The message from the list of the world’s top 1,000 banks is clear: Its time for consolidation in the Indian banking industry. Local banks will have to build the scale to survive and grow. The US witnessed this phase in the 1980s and ’90s. Between 1980 and 1997, more than 7,200 banks were merged in the US, involving $1.81 trillion worth of assets. Following these mergers, the number of insured commercial banks in the US declined from 12,342 to 7,122 during this period. In those 17 years, as many as 1,454 insured commercial banks failed and 18,289 bank branches were closed.
The trend in Europe around that time was not very different. A report on consolidation that covered a group of 10 nations and Australia and Spain between 1990 and 1999, shows the number of bank mergers rose from 324 in 1990 to 887 in 1999. During those years, more than 7,300 bank mergers took place across Europe, involving assets worth $1.62 trillion.

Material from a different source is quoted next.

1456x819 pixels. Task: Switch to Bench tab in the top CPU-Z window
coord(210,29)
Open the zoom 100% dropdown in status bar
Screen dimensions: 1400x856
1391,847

The Indian context is different as very few mergers have taken place to build scale and most of them have been crafted by the banking regulator to safeguard depositors’ interest. If a bank fails, depositors lose money and only up to Rs1 lakh deposit carries an insurance cover.
Since 1961, there have been 77 bank mergers and most of them took place before the Indian government nationalized the first set of private banks in 1969. Post nationalization, there have been 31 mergers and most of them were rescue acts by the regulator.
Old private banks have traditionally been the soft underbelly of the Indian banking system. To take care of that, the Reserve Bank of India, or RBI, had a few years ago directed all of them to have at least Rs300 crore of equity and reserves and a widely held shareholding pattern. This has forced a few old private banks to merge with others and promoters to pare their holdings. Meanwhile, the regulator has also focused on other players in the banking space. For instance, a few non-banking finance companies as well as housing finance companies have been merged with banks. The number of regional rural banks has declined from 196 in 2006 to 91 in 2008. Many of these banks, set up in 1976 to push rural credit, turned unviable and their losses were mounting till RBI stepped in and forced their mergers. Similarly, the fall of a Gujarat-based large cooperative bank in 2001 and another in Andhra Pradesh in 2002, triggered a consolidation drive in urban cooperative banks. Governed by the provisions of cooperative societies act, these banks are subject to dual control by the state governments as well as RBI. The banking regulator has been able to bring down their number from 1,926 in 2004 to 1,793 in August 2007 by forming a task force and involving state governments.
Consolidation in the commercial banking sector is the toughest task as it is not possible without a political consensus. The Left parties, till recently allied to the coalition government at the Centre, are known for their ideological stance against banking consolidation as they feel mergers lead to job losses. After their exit, it’s time to give a big push for consolidation as scale improves the risk taking ability and soundness of the banking system.